Le moment choisi pour apposer les couplets du Nouvel An varie légèrement d'une région à l'autre, certains les affichant le vingt-troisième jour du douzième mois lunaire, d'autres le vingt-huitième ou le vingt-neuvième.Les couplets du printemps symbolisent des auspices joyeux et ne doivent pas être brûlés, déchirés, endommagés ou dégradés à la légère. En général, ils restent affichés jusqu'à l'année suivante et ne sont retirés qu'avant l'apposition de nouveaux couplets. Dans certaines régions, les anciens couplets sont brûlés, ce qui signifie l'expulsion des malheurs de l'année précédente pour accueillir les bénédictions du nouveau printemps.
Un mythe suggère que les couplets de printemps sont des divinités célestes. Lorsqu'elles sont brûlées, ces divinités montent vers l'Empereur de Jade, apportant la bonne fortune à la maison. Pendant cette période, tout dommage causé aux couplets doit être réparé rapidement.
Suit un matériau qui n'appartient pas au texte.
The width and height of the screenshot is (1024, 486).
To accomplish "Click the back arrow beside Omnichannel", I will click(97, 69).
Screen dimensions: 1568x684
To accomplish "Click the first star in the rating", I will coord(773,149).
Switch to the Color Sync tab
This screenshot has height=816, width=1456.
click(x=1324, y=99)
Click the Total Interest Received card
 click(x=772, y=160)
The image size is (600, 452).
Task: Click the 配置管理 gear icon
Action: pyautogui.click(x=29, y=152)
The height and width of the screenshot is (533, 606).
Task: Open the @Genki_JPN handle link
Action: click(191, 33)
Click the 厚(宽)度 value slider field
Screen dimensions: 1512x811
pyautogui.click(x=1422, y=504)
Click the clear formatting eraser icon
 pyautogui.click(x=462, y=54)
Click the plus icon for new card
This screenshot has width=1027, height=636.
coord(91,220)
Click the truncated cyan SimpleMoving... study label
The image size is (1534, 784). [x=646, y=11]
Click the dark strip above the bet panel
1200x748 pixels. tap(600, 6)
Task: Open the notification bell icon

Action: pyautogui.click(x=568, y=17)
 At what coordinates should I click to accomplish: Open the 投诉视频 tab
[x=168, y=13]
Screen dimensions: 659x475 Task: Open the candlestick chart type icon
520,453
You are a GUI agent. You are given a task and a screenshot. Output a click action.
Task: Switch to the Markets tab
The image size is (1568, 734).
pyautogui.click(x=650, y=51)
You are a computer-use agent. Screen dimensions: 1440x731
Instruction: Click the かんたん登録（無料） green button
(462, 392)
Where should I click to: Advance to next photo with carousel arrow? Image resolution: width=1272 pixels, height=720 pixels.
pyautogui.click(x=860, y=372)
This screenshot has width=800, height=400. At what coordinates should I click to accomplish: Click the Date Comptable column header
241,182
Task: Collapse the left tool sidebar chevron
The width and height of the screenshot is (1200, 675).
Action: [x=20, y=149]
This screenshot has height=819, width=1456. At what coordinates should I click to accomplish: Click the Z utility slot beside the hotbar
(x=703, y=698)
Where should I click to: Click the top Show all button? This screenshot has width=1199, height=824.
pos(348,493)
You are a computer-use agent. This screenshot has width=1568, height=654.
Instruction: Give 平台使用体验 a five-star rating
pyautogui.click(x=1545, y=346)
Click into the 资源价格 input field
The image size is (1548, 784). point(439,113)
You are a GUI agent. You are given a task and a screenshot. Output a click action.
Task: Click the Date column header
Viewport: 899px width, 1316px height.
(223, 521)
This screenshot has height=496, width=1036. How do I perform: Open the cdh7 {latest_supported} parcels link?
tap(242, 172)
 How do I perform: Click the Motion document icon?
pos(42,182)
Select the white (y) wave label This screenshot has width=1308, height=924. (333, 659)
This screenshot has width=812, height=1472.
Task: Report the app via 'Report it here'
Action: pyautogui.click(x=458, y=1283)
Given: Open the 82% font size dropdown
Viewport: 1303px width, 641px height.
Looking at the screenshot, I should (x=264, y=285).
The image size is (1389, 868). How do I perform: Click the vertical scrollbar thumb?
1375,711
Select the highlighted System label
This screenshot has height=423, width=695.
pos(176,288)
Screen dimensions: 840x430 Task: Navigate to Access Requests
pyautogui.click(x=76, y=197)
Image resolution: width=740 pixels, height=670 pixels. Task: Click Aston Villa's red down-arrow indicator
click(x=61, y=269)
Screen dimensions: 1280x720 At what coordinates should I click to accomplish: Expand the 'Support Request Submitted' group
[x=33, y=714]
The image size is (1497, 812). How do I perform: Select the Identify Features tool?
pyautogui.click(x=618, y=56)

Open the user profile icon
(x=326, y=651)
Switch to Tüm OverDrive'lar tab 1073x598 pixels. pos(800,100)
Dans d'autres régions, on croit que les couplets de printemps éloignent la bête mythique Nian. Ils peuvent être retirés après la fête des lanternes ou le deuxième jour du deuxième mois lunaire.Cependant, le plus souvent, les gens adoptent une approche non interventionniste, les laissant exposés au soleil, à la pluie et aux intempéries jusqu'à ce qu'ils se décollent. Traditionnellement inscrits sur du papier blanc, les couplets du printemps ont ensuite été transférés sur du papier rouge. La croyance populaire chinoise veut que le bois de pêcher soit rouge et que le rouge symbolise la chance et éloigne les mauvais esprits, d'où la prédominance du papier rouge.Ces dernières années, les couplets inscrits sur du papier doré ont gagné en popularité. Cependant, dans l'actuelle Corée du Nord, en Corée du Sud et dans les régions habitées par le groupe ethnique coréen en Chine, la coutume originale persiste : les couplets sont toujours écrits sur du papier blanc. Les monastères et les couvents utilisent uniformément du papier jaune.
Les familles en deuil d'un aîné affichent des couplets blancs l'année du décès, des couplets verts l'année suivante et des couplets jaunes la troisième année. Dans certaines régions, des couplets jaunes sont affichés l'année du décès, des couplets bleus l'année suivante et des couplets verts la troisième année. Ailleurs, aucun couplet n'est affiché pendant toute la période de deuil de trois ans.
Ces couplets de deuil, écrits sur du papier de couleur spéciale, sont communément appelés « couplets de deuil », « couplets de printemps de deuil » ou « couplets de deuil ». Ce n'est qu'au cours de la quatrième année, après la fin de la période de deuil, que des couplets de printemps sur papier rouge peuvent être affichés.
Dans les régions de Putian, Xianyou, Fuqing et Xinghua de la province du Fujian, les ménages en deuil affichent généralement des couplets de printemps de couleur unie, le plus souvent verts.Les familles ordinaires affichent des couplets à tête blanche, également appelés couplets à front blanc. Cela consiste à laisser une bordure de papier blanc d'environ 10 centimètres de long en haut du papier rouge vif, appelée en-tête du couplet.
Le peuple mandchou vénérait le blanc. Sous la dynastie Qing, les cours impériales utilisaient autrefois du papier blanc pour les couplets, enveloppé dans des bordures bleues incrustées de bandes rouges. Après l'ère de la République de Chine, à mesure que les Mandchous s'assimilaient progressivement à la culture han, cette coutume a disparu.